**PROBLEM REQUIREMENTS:** Copy the rows word for word, from the line that contains "At what coordinates" through the end of the rows. Leave the pictures out of your copy.

**INFORMATION PROVIDED:**
■ ■ ■ ■ ■ ■ ■

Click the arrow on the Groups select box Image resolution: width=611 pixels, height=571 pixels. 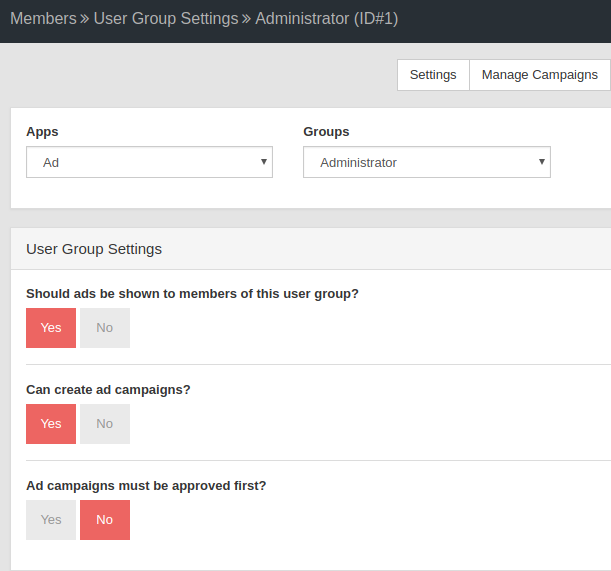pyautogui.click(x=542, y=162)
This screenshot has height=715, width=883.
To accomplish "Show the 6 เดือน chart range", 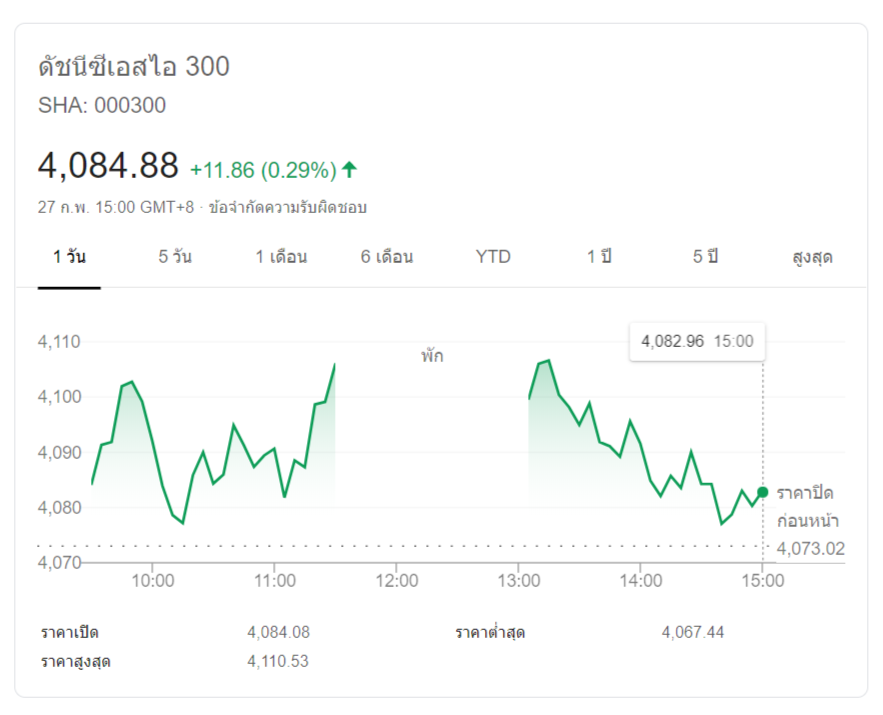I will [x=387, y=257].
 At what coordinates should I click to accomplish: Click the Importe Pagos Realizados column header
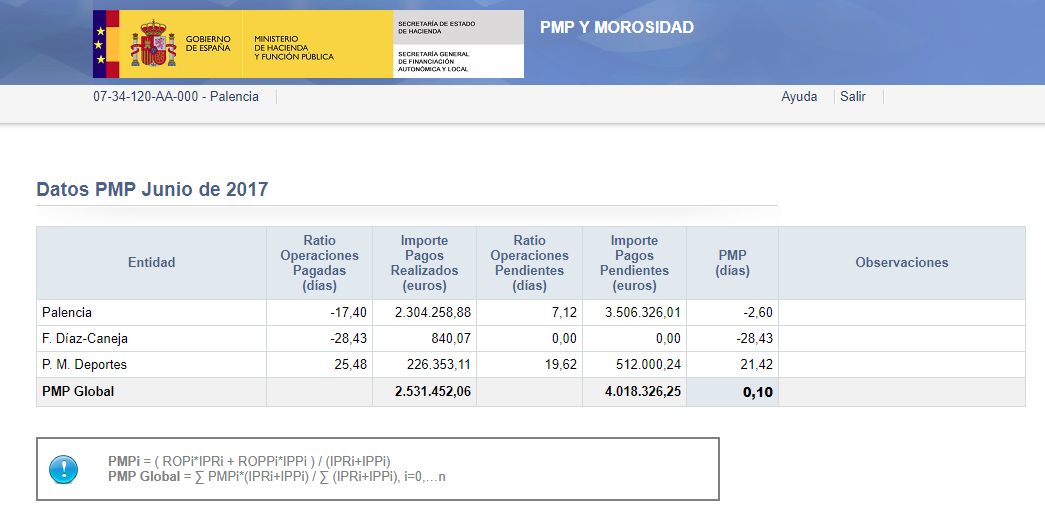click(424, 262)
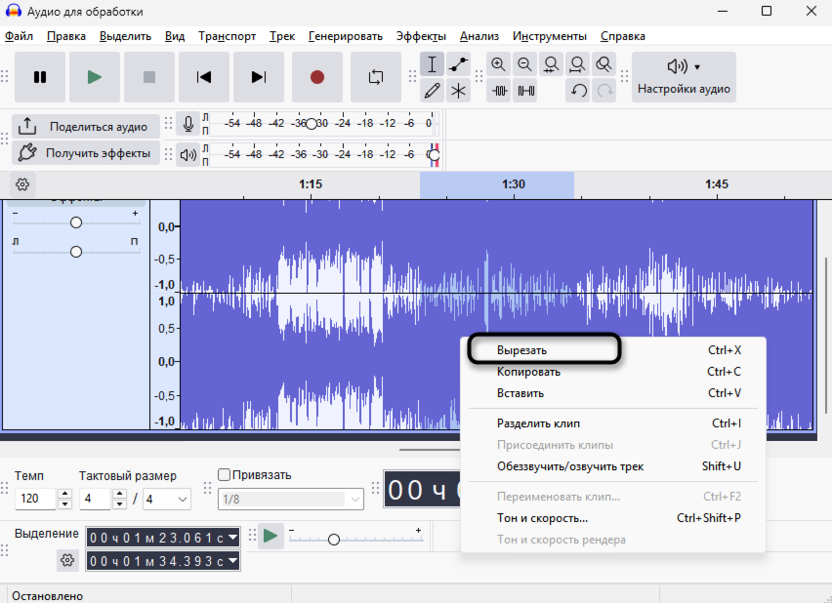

■ ■ ■ ■ ■ ■ ■

**ANSWER TO THE PROBLEM:**
 At what coordinates should I click to accomplish: Click the Importe Pagos Realizados column header
click(424, 262)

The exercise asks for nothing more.